In 2001, following managed-care changes at a large private-practice neurology group in Cincinnati, more than 50 epilepsy patients turned to the Cincinnati Epilepsy Center for treatment.

Ficker, medical director of the center’s EEG Lab and Epilepsy Monitoring Unit, saw this influx of patients as an ideal opportunity for gathering key outcomes data that hadn’t existed before.

“We have little data comparing seizure-control success of patients treated at specialized epilepsy centers versus general neurology practices,” said Ficker. “And because this particular patient group wasn’t specifically referred to us for treatment, we saw it as a great opportunity to evaluate outcomes and continue improvement.”

The benefits of treatment at an epilepsy center—beyond being seen by epilepsy specialists—says Ficker, include more opportunities to be involved in neuroimaging research and the testing of novel medications for seizure control.

Epilepsy is a neurological disorder that causes dysfunction in the electrical system within the brain—leading to seizures. Seizures take on many forms, from brief moments of unconsciousness to convulsions. Epilepsy can be treated with medication, but if medication alone does not control seizures, other treatment options are available, including surgery and vagus nerve stimulation. Epilepsy surgery is only available at specialized epilepsy centers.

According to the Epilepsy Foundation, more than 3 million Americans are living with epilepsy and each year, 200,000 will develop the disorder.
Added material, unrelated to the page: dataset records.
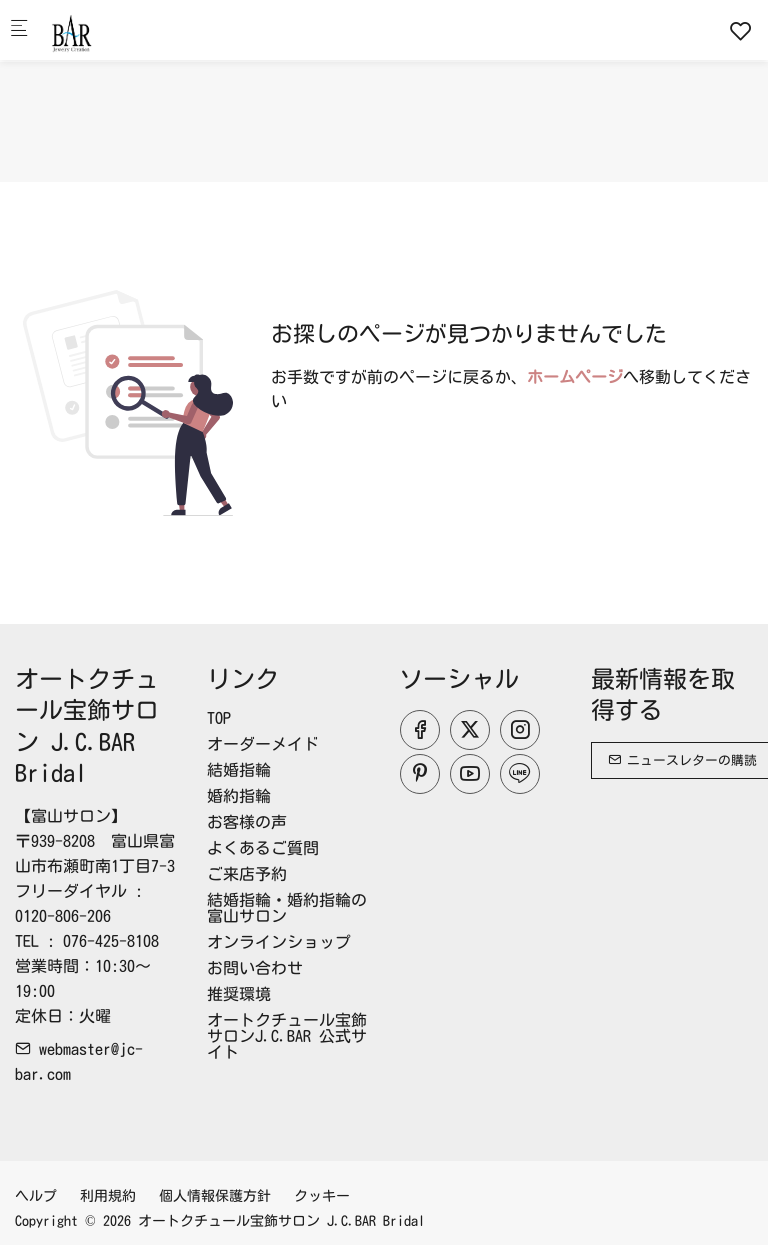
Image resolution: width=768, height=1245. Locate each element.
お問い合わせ (255, 968)
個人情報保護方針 (215, 1196)
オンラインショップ (279, 942)
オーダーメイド (263, 744)
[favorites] (741, 31)
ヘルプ (36, 1196)
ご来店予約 (247, 874)
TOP (219, 718)
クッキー (322, 1196)
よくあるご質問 (263, 848)
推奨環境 (239, 994)
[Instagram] (520, 730)
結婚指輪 (239, 770)
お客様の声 (247, 822)
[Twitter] (470, 730)
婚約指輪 (239, 796)
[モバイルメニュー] (19, 30)
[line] (520, 774)
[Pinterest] (420, 774)
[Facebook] (420, 730)
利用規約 (108, 1196)
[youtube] (470, 774)
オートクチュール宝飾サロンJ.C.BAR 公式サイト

Epilepsy affects people of all ages, races and ethnicities.

Coauthors for the study include Jennifer Cavitt, MD, Michael Privitera, MD, and Jerzy Szaflarski, MD, PhD.

The Cincinnati Epilepsy Center celebrates its 20th anniversary in 2007. Rated a level 4—the highest rating for epilepsy care—by the National Association of Epilepsy Centers, the center provides evaluation and coordinated medical and surgical treatment of epilepsy.